**Listing:**

- - -

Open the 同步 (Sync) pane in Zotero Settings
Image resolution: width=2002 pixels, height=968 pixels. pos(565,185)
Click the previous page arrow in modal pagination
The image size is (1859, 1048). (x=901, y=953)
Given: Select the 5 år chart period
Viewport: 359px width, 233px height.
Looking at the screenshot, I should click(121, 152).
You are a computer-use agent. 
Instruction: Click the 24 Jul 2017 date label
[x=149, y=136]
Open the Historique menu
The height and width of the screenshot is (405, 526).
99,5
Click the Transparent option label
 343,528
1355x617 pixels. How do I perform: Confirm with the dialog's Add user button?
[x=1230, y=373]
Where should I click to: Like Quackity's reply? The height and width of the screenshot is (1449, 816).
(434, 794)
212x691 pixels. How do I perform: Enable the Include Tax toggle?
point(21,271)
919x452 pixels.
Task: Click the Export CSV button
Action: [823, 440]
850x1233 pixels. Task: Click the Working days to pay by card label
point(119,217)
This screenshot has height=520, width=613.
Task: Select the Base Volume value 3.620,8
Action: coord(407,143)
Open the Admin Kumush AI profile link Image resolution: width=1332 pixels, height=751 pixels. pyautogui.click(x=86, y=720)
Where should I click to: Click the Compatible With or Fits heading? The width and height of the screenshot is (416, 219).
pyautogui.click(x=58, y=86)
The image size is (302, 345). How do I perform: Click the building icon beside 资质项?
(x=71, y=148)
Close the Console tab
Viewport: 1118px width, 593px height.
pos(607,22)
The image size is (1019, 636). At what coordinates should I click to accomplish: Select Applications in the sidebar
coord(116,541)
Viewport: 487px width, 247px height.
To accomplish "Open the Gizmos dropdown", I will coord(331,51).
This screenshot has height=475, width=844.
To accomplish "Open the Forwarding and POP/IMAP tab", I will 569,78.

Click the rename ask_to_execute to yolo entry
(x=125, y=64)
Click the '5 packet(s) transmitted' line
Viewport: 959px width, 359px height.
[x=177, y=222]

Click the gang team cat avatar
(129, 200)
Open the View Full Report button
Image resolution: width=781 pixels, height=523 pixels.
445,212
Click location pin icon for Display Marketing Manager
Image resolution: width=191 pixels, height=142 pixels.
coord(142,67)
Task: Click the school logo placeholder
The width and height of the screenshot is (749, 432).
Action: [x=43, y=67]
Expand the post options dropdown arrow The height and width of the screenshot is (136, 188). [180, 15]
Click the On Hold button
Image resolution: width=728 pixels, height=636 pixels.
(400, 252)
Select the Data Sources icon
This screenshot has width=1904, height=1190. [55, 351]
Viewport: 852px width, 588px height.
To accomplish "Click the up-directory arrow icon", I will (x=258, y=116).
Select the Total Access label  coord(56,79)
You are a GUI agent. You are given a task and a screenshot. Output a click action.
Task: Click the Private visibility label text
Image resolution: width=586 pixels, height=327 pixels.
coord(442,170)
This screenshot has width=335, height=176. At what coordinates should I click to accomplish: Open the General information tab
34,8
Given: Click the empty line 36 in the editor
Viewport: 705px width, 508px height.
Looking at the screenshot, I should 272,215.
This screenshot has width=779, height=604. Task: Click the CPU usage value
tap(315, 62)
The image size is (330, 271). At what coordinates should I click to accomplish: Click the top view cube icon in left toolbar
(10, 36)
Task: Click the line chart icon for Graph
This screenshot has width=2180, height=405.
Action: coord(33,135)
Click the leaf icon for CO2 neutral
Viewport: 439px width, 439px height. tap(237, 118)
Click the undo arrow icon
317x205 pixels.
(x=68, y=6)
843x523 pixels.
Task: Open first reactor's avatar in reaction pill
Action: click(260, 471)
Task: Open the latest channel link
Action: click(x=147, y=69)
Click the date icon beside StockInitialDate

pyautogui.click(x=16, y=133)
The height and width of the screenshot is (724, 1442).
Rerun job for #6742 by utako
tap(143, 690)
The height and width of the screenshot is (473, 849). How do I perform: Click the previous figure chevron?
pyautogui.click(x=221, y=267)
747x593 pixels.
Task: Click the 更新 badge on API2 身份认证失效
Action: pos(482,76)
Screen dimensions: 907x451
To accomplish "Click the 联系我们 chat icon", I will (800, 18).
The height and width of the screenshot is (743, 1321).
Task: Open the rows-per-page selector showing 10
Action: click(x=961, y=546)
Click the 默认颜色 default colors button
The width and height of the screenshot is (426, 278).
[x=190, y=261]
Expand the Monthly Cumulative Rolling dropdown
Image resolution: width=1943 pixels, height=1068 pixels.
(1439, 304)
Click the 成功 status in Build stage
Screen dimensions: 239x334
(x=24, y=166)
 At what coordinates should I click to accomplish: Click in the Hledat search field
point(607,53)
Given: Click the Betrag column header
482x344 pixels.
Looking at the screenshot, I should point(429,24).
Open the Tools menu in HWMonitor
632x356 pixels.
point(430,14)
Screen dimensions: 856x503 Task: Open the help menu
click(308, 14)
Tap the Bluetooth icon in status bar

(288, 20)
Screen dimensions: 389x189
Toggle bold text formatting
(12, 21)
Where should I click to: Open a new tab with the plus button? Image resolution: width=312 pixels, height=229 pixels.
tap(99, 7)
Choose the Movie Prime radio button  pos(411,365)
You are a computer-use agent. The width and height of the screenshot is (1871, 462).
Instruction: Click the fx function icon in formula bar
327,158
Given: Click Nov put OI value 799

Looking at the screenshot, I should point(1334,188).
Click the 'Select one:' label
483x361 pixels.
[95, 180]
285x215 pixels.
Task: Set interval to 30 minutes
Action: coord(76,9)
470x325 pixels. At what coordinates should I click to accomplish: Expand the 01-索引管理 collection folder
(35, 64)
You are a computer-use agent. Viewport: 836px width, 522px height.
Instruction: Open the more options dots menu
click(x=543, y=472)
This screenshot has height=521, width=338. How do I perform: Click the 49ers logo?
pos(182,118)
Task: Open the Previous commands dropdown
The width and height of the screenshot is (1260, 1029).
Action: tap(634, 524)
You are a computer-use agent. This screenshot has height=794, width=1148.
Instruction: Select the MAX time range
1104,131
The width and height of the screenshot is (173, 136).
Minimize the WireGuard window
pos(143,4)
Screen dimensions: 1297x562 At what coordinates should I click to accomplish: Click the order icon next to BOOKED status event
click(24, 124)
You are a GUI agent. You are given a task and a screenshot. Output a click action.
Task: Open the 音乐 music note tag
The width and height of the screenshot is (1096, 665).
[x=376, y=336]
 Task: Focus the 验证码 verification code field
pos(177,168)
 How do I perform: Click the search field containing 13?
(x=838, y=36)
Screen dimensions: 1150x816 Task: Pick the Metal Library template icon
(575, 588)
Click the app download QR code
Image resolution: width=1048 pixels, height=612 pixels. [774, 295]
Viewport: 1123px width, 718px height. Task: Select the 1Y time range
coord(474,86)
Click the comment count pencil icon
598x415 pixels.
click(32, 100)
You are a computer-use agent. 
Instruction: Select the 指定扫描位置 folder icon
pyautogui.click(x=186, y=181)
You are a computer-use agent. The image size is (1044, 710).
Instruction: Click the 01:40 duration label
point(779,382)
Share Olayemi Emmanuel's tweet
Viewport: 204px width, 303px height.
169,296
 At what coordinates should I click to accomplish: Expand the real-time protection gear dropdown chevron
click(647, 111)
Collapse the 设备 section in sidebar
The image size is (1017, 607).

- - -

**Goal:** Rewrite all of the entries above with "computer-use agent" replaced by "screen assistant" everywhere it occurs, leaving everything else as it is.

**Exercise answer:**
Open the 同步 (Sync) pane in Zotero Settings
Image resolution: width=2002 pixels, height=968 pixels. pos(565,185)
Click the previous page arrow in modal pagination
The image size is (1859, 1048). (x=901, y=953)
Given: Select the 5 år chart period
Viewport: 359px width, 233px height.
Looking at the screenshot, I should click(121, 152).
You are a screen assistant. 
Instruction: Click the 24 Jul 2017 date label
[x=149, y=136]
Open the Historique menu
The height and width of the screenshot is (405, 526).
99,5
Click the Transparent option label
 343,528
1355x617 pixels. How do I perform: Confirm with the dialog's Add user button?
[x=1230, y=373]
Where should I click to: Like Quackity's reply? The height and width of the screenshot is (1449, 816).
(434, 794)
212x691 pixels. How do I perform: Enable the Include Tax toggle?
point(21,271)
919x452 pixels.
Task: Click the Export CSV button
Action: [823, 440]
850x1233 pixels. Task: Click the Working days to pay by card label
point(119,217)
This screenshot has height=520, width=613.
Task: Select the Base Volume value 3.620,8
Action: coord(407,143)
Open the Admin Kumush AI profile link Image resolution: width=1332 pixels, height=751 pixels. pyautogui.click(x=86, y=720)
Where should I click to: Click the Compatible With or Fits heading? The width and height of the screenshot is (416, 219).
pyautogui.click(x=58, y=86)
The image size is (302, 345). How do I perform: Click the building icon beside 资质项?
(x=71, y=148)
Close the Console tab
Viewport: 1118px width, 593px height.
pos(607,22)
The image size is (1019, 636). At what coordinates should I click to accomplish: Select Applications in the sidebar
coord(116,541)
Viewport: 487px width, 247px height.
To accomplish "Open the Gizmos dropdown", I will coord(331,51).
This screenshot has height=475, width=844.
To accomplish "Open the Forwarding and POP/IMAP tab", I will 569,78.

Click the rename ask_to_execute to yolo entry
(x=125, y=64)
Click the '5 packet(s) transmitted' line
Viewport: 959px width, 359px height.
[x=177, y=222]

Click the gang team cat avatar
(129, 200)
Open the View Full Report button
Image resolution: width=781 pixels, height=523 pixels.
445,212
Click location pin icon for Display Marketing Manager
Image resolution: width=191 pixels, height=142 pixels.
coord(142,67)
Task: Click the school logo placeholder
The width and height of the screenshot is (749, 432).
Action: [x=43, y=67]
Expand the post options dropdown arrow The height and width of the screenshot is (136, 188). [180, 15]
Click the On Hold button
Image resolution: width=728 pixels, height=636 pixels.
(400, 252)
Select the Data Sources icon
This screenshot has width=1904, height=1190. [55, 351]
Viewport: 852px width, 588px height.
To accomplish "Click the up-directory arrow icon", I will (x=258, y=116).
Select the Total Access label  coord(56,79)
You are a GUI agent. You are given a task and a screenshot. Output a click action.
Task: Click the Private visibility label text
Image resolution: width=586 pixels, height=327 pixels.
coord(442,170)
This screenshot has width=335, height=176. At what coordinates should I click to accomplish: Open the General information tab
34,8
Given: Click the empty line 36 in the editor
Viewport: 705px width, 508px height.
Looking at the screenshot, I should 272,215.
This screenshot has width=779, height=604. Task: Click the CPU usage value
tap(315, 62)
The image size is (330, 271). At what coordinates should I click to accomplish: Click the top view cube icon in left toolbar
(10, 36)
Task: Click the line chart icon for Graph
This screenshot has width=2180, height=405.
Action: coord(33,135)
Click the leaf icon for CO2 neutral
Viewport: 439px width, 439px height. tap(237, 118)
Click the undo arrow icon
317x205 pixels.
(x=68, y=6)
843x523 pixels.
Task: Open first reactor's avatar in reaction pill
Action: click(260, 471)
Task: Open the latest channel link
Action: click(x=147, y=69)
Click the date icon beside StockInitialDate

pyautogui.click(x=16, y=133)
The height and width of the screenshot is (724, 1442).
Rerun job for #6742 by utako
tap(143, 690)
The height and width of the screenshot is (473, 849). How do I perform: Click the previous figure chevron?
pyautogui.click(x=221, y=267)
747x593 pixels.
Task: Click the 更新 badge on API2 身份认证失效
Action: pos(482,76)
Screen dimensions: 907x451
To accomplish "Click the 联系我们 chat icon", I will (800, 18).
The height and width of the screenshot is (743, 1321).
Task: Open the rows-per-page selector showing 10
Action: click(x=961, y=546)
Click the 默认颜色 default colors button
The width and height of the screenshot is (426, 278).
[x=190, y=261]
Expand the Monthly Cumulative Rolling dropdown
Image resolution: width=1943 pixels, height=1068 pixels.
(1439, 304)
Click the 成功 status in Build stage
Screen dimensions: 239x334
(x=24, y=166)
 At what coordinates should I click to accomplish: Click in the Hledat search field
point(607,53)
Given: Click the Betrag column header
482x344 pixels.
Looking at the screenshot, I should point(429,24).
Open the Tools menu in HWMonitor
632x356 pixels.
point(430,14)
Screen dimensions: 856x503 Task: Open the help menu
click(308, 14)
Tap the Bluetooth icon in status bar

(288, 20)
Screen dimensions: 389x189
Toggle bold text formatting
(12, 21)
Where should I click to: Open a new tab with the plus button? Image resolution: width=312 pixels, height=229 pixels.
tap(99, 7)
Choose the Movie Prime radio button  pos(411,365)
You are a screen assistant. The width and height of the screenshot is (1871, 462).
Instruction: Click the fx function icon in formula bar
327,158
Given: Click Nov put OI value 799

Looking at the screenshot, I should point(1334,188).
Click the 'Select one:' label
483x361 pixels.
[95, 180]
285x215 pixels.
Task: Set interval to 30 minutes
Action: coord(76,9)
470x325 pixels. At what coordinates should I click to accomplish: Expand the 01-索引管理 collection folder
(35, 64)
You are a screen assistant. Viewport: 836px width, 522px height.
Instruction: Open the more options dots menu
click(x=543, y=472)
This screenshot has height=521, width=338. How do I perform: Click the 49ers logo?
pos(182,118)
Task: Open the Previous commands dropdown
The width and height of the screenshot is (1260, 1029).
Action: tap(634, 524)
You are a screen assistant. This screenshot has height=794, width=1148.
Instruction: Select the MAX time range
1104,131
The width and height of the screenshot is (173, 136).
Minimize the WireGuard window
pos(143,4)
Screen dimensions: 1297x562 At what coordinates should I click to accomplish: Click the order icon next to BOOKED status event
click(24, 124)
You are a GUI agent. You are given a task and a screenshot. Output a click action.
Task: Open the 音乐 music note tag
The width and height of the screenshot is (1096, 665).
[x=376, y=336]
 Task: Focus the 验证码 verification code field
pos(177,168)
 How do I perform: Click the search field containing 13?
(x=838, y=36)
Screen dimensions: 1150x816 Task: Pick the Metal Library template icon
(575, 588)
Click the app download QR code
Image resolution: width=1048 pixels, height=612 pixels. [774, 295]
Viewport: 1123px width, 718px height. Task: Select the 1Y time range
coord(474,86)
Click the comment count pencil icon
598x415 pixels.
click(32, 100)
You are a screen assistant. 
Instruction: Select the 指定扫描位置 folder icon
pyautogui.click(x=186, y=181)
You are a screen assistant. The image size is (1044, 710).
Instruction: Click the 01:40 duration label
point(779,382)
Share Olayemi Emmanuel's tweet
Viewport: 204px width, 303px height.
169,296
 At what coordinates should I click to accomplish: Expand the real-time protection gear dropdown chevron
click(647, 111)
Collapse the 设备 section in sidebar
The image size is (1017, 607).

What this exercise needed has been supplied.